In “My Shot,” Hamilton raps that he’s going to graduate from King’s College. Today, it’s known as Columbia University. When Hamilton and his archvillian Aaron Burr attended the university, it was located in Lower Manhattan, but that location has since been demolished. Columbia’s campus is now is located in Morningside Heights, and it’s a perfect place to tour after hitting up Hamilton Grange in Harlem. Fun fact about Hamilton’s time at King’s College that they don’t tell you in the musical: Hamilton once distracted a mob that was trying to kidnap Myles Cooper, the college’s president, by delivering a lengthy speech, giving Cooper enough time to escape. It’s one time that Hamilton’s tendency to “shoot off at the mouth” actually helped someone out.
Even though a pub name is never mentioned in “The Story of Tonight,” it’s inferred that Hamilton and friends were drinking at Fraunces Tavern. It was one of the most popular gathering places in Manhattan at the time, where some dudes you might have heard of, such as George Washington and John Adams, would often hang out. The tavern, which still operates as a bar and restaurant, is Manhattan’s oldest standing building and served as an important meeting place throughout the Revolutionary War. In the museum upstairs, you can even stand in the room where George Washington said farewell to his officers. Then you can eat in the more formal room or have a pint in the connecting porterhouse. Just make sure to take a shot (or five) with your closest friends and “raise a glass to freedom.” It’s only the Hamilton way.
Alexander Hamilton U.S. Custom House
Hamilton never actually set foot in the U.S. Custom House bearing his name Downtown, but it was named after him in honor of the legacy he left as America’s first secretary of the treasury. Although tours of the Custom House are often hard to nail down, you can get a special tour of the building October 15th and 16th as part of Open House New York Weekend.
Weehawken, New Jersey
OK, this technically isn’t in New York City, but just over the Hudson in Weehawken are the dueling grounds where Burr mortally wounded Hamilton, which is played out in one of the musical’s final numbers, “The World Was Wide Enough.” Hamilton’s son Philip was shot at the same dueling grounds during the song “Blow Us All Away.” You can still visit them today and view the actual boulder where Hamilton lay his head as he died.
Richard Rodgers Theatre
You’ve done it.
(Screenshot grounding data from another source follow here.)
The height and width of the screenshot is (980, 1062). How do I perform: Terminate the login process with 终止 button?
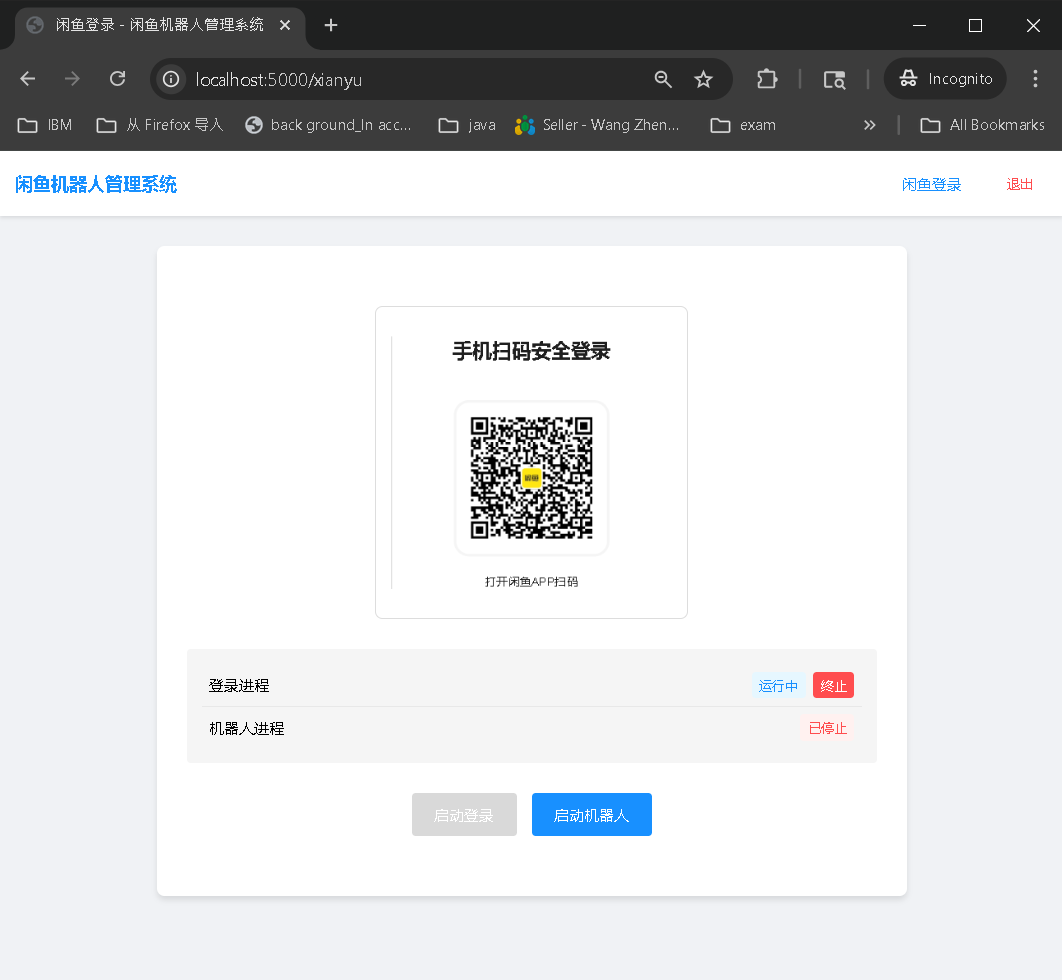point(833,685)
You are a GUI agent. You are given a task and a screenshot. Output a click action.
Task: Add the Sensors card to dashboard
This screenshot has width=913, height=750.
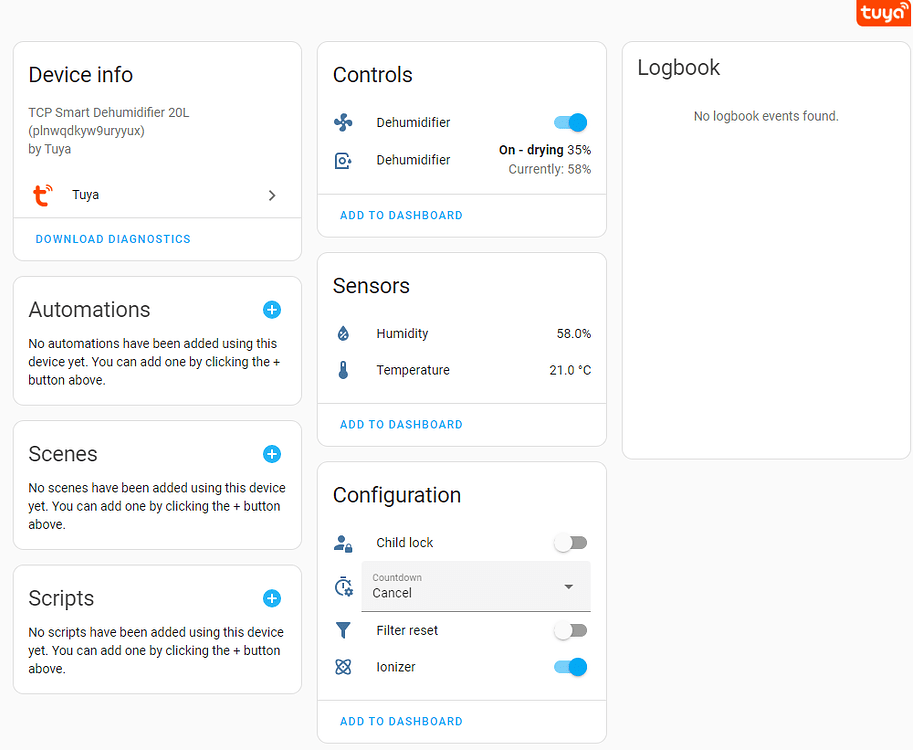tap(400, 424)
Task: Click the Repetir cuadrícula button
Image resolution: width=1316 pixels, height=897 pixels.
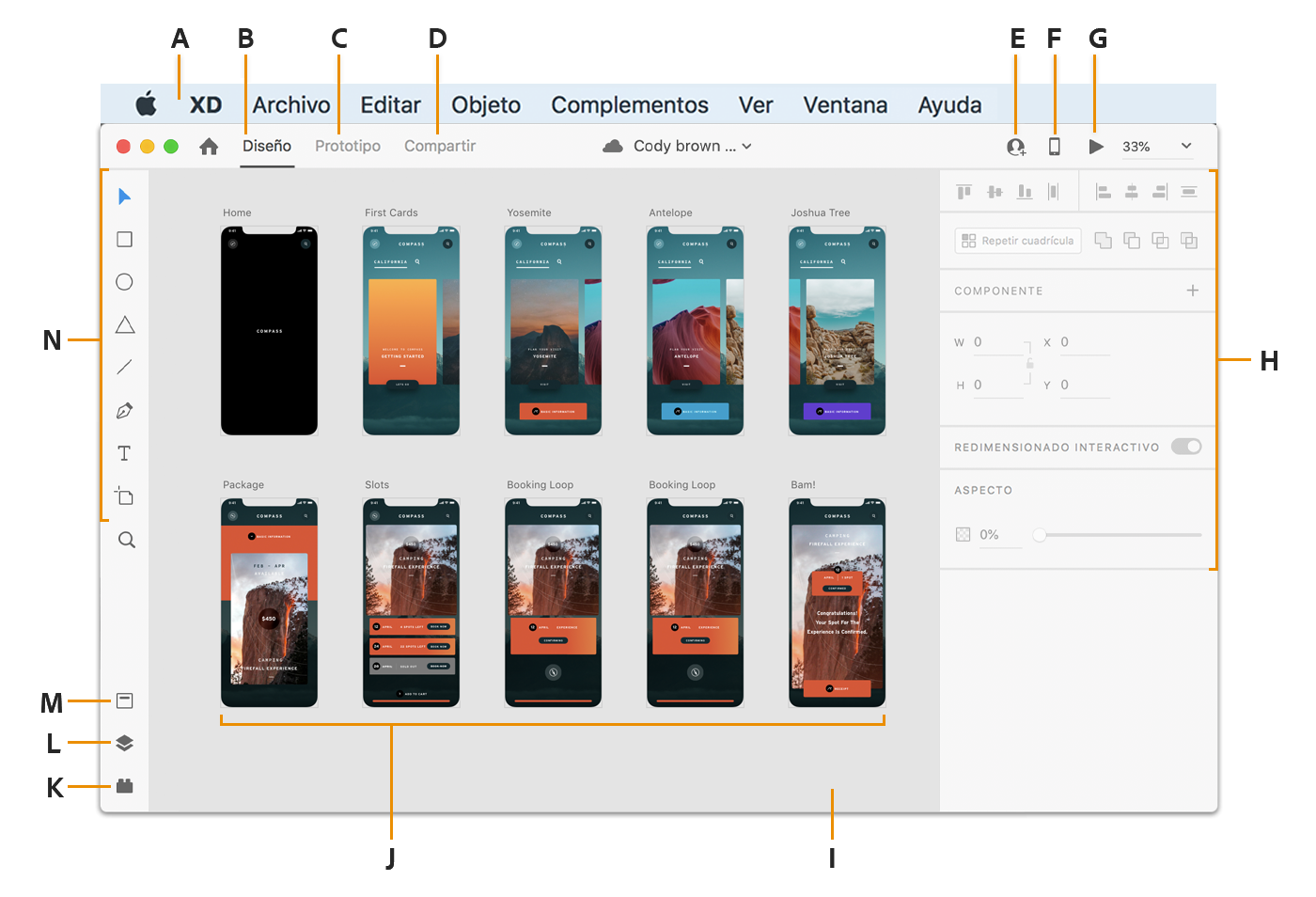Action: (1017, 241)
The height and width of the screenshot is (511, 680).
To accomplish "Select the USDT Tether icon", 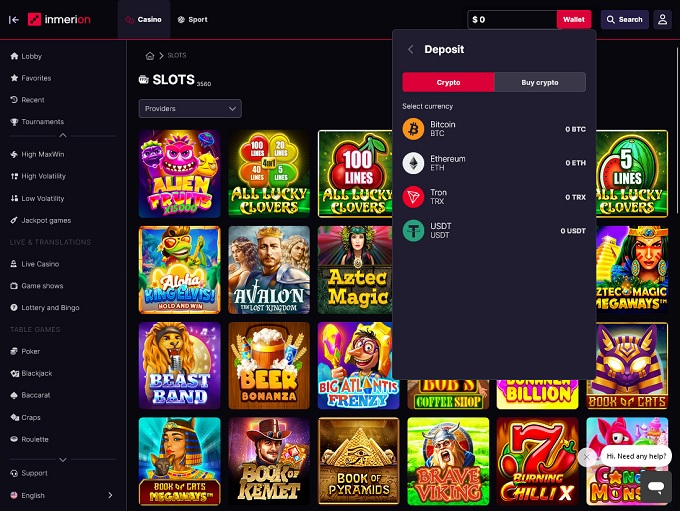I will click(413, 230).
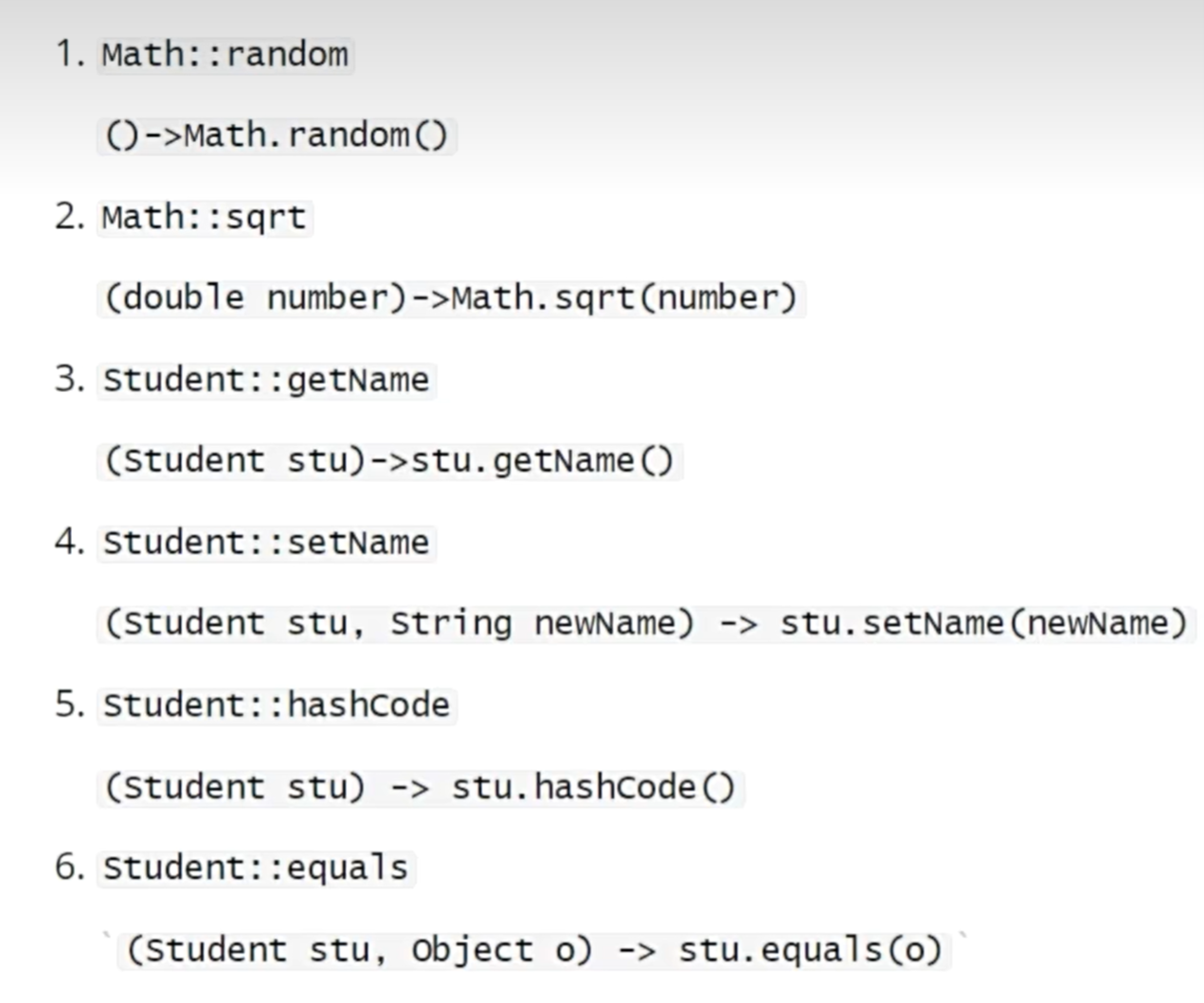Click list number 3 beside Student::getName

pyautogui.click(x=68, y=380)
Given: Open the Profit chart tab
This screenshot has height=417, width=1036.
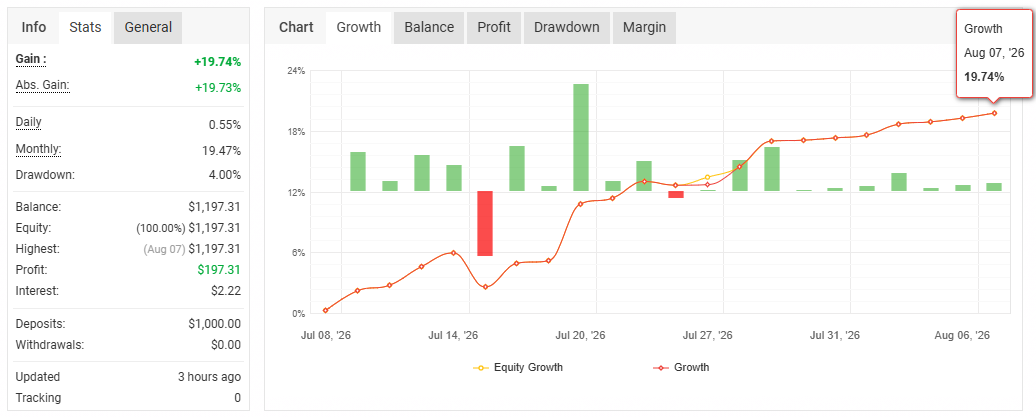Looking at the screenshot, I should (494, 28).
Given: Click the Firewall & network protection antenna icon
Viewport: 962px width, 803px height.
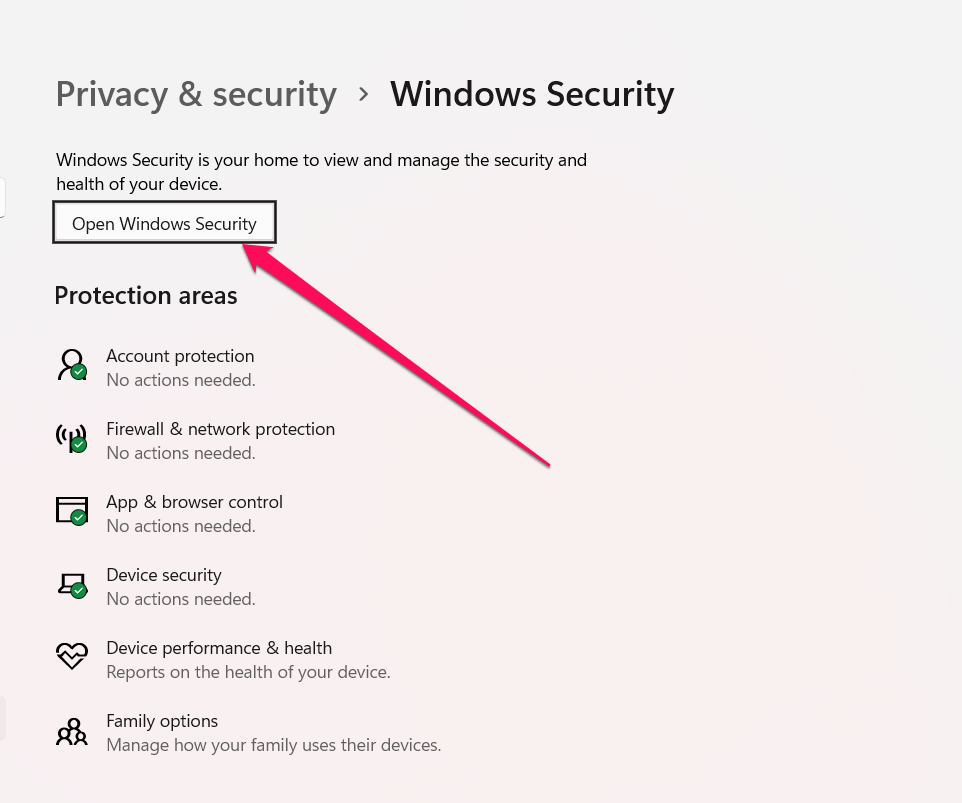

You’ve walked the same steps our “favorite bastard, orphan, son of a whore” walked through New York City, but you can’t forget the inspiration that brought you on this journey. So, just waltz up to the box office at Richard Rodgers Theatre and buy a ticket. Just kidding! As you’re already aware, mediocre tickets to Hamilton might cost you around $800 face value, so your best bet is to listen to the soundtrack on repeat. However, you can enter the online Hamilton lottery every day for front-row seats to the show for $10 (get it, you pay a Hamilton to see Hamilton?!). But the writer of this piece has entered the lottery approximately 70 times with no luck, so don’t hold your breath. You used to be able to enter an in-person lottery for Wednesday matinees and watch impromptu performances from cast members, but the theater has just discontinued it. We hear the line itself is pretty entertaining, though!